• **Exercise brief**
Using the records below, write out again exactly the lines that begin at the line containing "You are a computer-use agent. Viewport: 670px" and end at the line containing "Instruction: Click the", and no other lines.

• **Data under study**
┌──

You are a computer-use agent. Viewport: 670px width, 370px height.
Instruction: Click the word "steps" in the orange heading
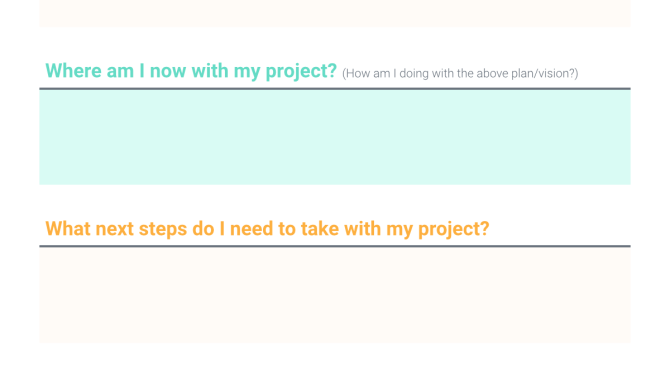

└──
┌──

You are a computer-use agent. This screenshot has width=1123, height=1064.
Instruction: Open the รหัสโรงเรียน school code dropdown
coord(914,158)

└──
┌──

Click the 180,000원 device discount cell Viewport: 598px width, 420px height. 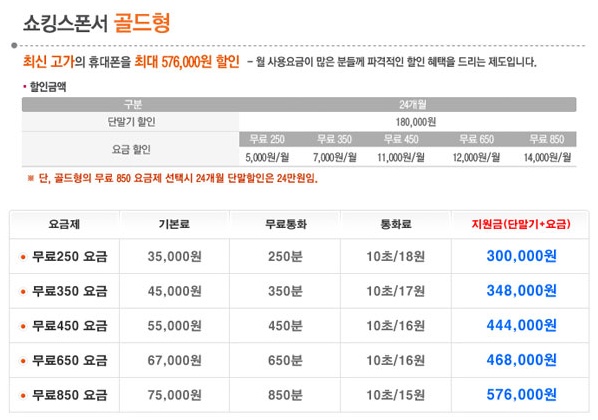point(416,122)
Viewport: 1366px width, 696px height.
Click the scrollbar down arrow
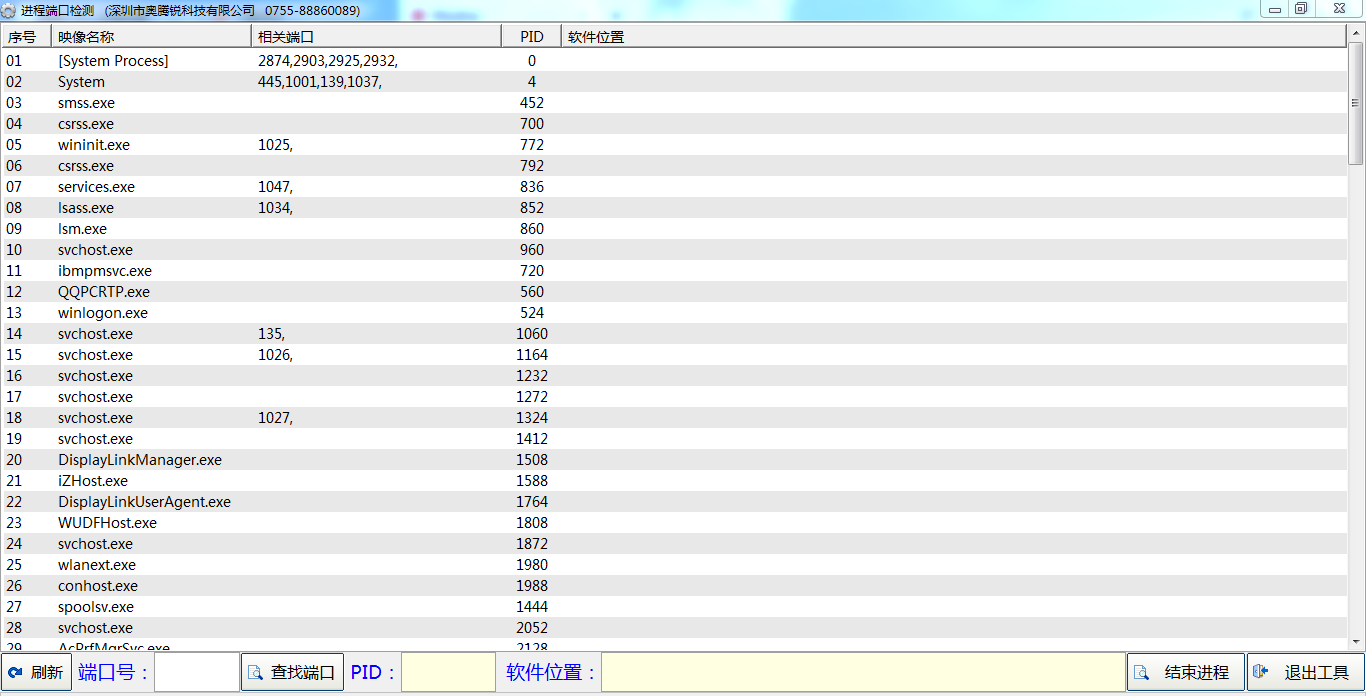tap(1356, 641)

└──

• **Output for this task**
You are a computer-use agent. Viewport: 670px width, 370px height.
Instruction: Click the word "steps" in the orange heading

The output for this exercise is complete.